Era un hipódromo, parecía un mapamundi, un aeropuerto internacional. San Isidro, con su Carlos Pellegrini, fue ayer el ombligo del mundo hípico. Argentinos, uruguayos, peruanos, brasileños, chilenos, franceses, irlandeses, norteamericanos, alemanes, turcos, italianos en las tribunas. Burreros de toda la vida y debutantes. Artistas y políticos, como el gobernador bonaerense, Daniel Scioli. Fiesta del glamour, pasarela de la moda. Capelinas y gorras. Champagne y gaseosas. Tacos altos y zapatillas.

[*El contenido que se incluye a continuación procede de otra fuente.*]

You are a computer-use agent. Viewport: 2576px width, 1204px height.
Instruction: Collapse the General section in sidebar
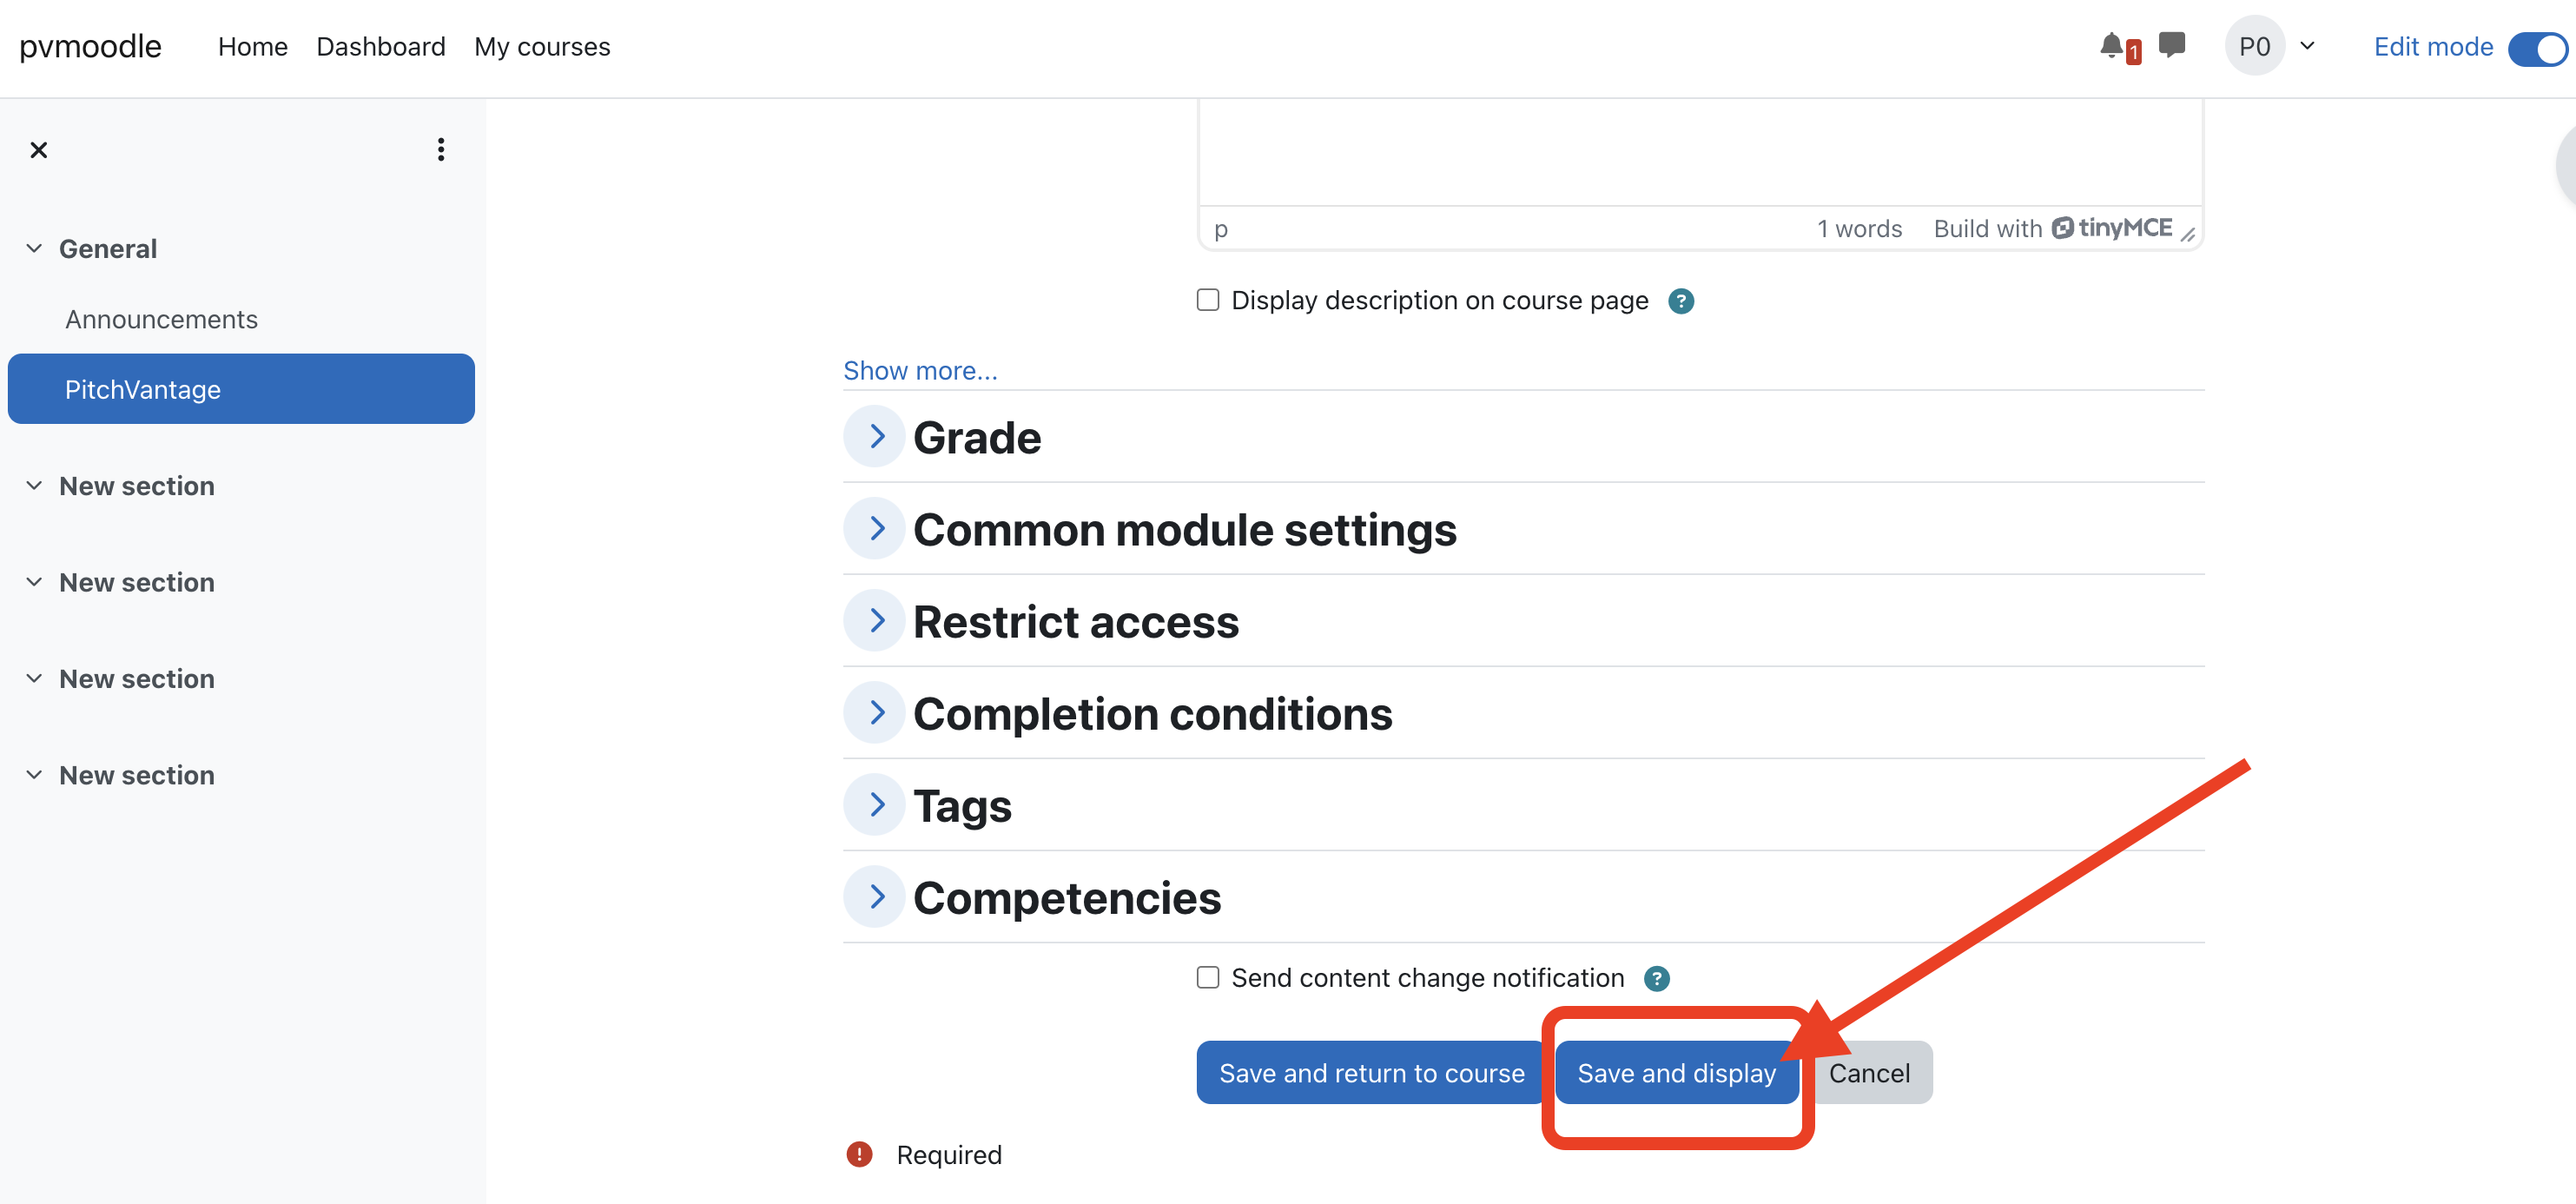pyautogui.click(x=34, y=248)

La fiesta más importante del turf sudamericano, al cual asistieron casi 65.000 personas, fue un espectáculo un acontecimiento social. Fue, además, un evento solidario para un grupo de entidades de bien público, como Fundaleu, el Hospital de Clínicas, el Fernández y el de San Isidro, que aprovecharon para recaudar fondos para sus nobles causas.
Bruno Quintana, el presidente del Jockey Club, deseaba que este Pellegrini fuera histórico. Lo fue, incluso, desde el punto de vista tecnológico, con dos enormes pantallas ubicadas frente a la pista, y nuevos ángulos desde donde televisar las carreras.